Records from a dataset
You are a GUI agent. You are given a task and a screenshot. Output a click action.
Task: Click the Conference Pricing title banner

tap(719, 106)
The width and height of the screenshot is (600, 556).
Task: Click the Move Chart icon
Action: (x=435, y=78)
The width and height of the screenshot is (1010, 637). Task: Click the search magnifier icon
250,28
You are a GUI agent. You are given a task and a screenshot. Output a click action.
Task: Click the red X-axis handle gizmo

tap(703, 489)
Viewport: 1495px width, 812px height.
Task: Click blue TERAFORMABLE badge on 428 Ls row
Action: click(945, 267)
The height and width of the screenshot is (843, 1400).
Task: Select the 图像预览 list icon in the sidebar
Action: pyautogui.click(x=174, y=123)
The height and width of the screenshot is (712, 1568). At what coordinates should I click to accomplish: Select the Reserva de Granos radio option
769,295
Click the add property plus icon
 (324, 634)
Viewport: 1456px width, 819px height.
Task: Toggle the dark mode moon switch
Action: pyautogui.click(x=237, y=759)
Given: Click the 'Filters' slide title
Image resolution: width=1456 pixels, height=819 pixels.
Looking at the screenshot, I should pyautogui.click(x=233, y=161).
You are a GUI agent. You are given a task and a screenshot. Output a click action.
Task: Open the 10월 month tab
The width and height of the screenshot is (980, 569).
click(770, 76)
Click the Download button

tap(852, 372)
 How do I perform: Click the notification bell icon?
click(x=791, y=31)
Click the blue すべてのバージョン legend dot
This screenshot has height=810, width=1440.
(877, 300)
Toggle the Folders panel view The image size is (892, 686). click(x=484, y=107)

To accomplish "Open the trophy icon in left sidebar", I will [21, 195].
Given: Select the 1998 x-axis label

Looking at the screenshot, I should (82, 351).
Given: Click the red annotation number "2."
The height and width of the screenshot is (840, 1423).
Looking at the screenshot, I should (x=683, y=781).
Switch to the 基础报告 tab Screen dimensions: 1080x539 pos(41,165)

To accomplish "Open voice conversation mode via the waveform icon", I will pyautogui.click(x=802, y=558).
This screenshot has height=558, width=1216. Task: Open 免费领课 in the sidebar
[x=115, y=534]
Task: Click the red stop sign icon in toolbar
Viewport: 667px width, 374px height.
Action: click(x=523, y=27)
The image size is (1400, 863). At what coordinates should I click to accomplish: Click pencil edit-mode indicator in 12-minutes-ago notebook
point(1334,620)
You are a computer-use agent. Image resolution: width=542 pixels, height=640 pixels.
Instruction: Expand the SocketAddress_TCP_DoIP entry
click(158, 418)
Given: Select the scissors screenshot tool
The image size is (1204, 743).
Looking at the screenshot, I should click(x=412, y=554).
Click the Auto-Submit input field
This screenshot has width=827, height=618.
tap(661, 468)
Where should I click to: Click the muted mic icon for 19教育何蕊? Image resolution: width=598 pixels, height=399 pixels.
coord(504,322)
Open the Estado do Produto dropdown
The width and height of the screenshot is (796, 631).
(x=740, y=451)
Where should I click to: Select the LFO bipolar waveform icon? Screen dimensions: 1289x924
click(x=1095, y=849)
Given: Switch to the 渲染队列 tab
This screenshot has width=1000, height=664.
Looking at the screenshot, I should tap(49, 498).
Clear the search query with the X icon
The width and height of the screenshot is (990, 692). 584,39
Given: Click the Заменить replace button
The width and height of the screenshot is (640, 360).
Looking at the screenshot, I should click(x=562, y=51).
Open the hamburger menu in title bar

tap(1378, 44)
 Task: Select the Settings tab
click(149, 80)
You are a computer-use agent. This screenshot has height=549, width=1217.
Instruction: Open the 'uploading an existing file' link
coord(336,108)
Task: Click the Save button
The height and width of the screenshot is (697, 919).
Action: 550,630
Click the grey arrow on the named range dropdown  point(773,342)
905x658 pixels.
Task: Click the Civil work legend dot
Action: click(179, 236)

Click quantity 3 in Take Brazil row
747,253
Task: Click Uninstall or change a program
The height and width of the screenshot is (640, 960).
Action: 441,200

*Your objective*: Locate and copy every line of the records above that contains the string "mode".

*Task response*:
Task: Toggle the dark mode moon switch
To accomplish "Open voice conversation mode via the waveform icon", I will pyautogui.click(x=802, y=558).
The image size is (1400, 863). At what coordinates should I click to accomplish: Click pencil edit-mode indicator in 12-minutes-ago notebook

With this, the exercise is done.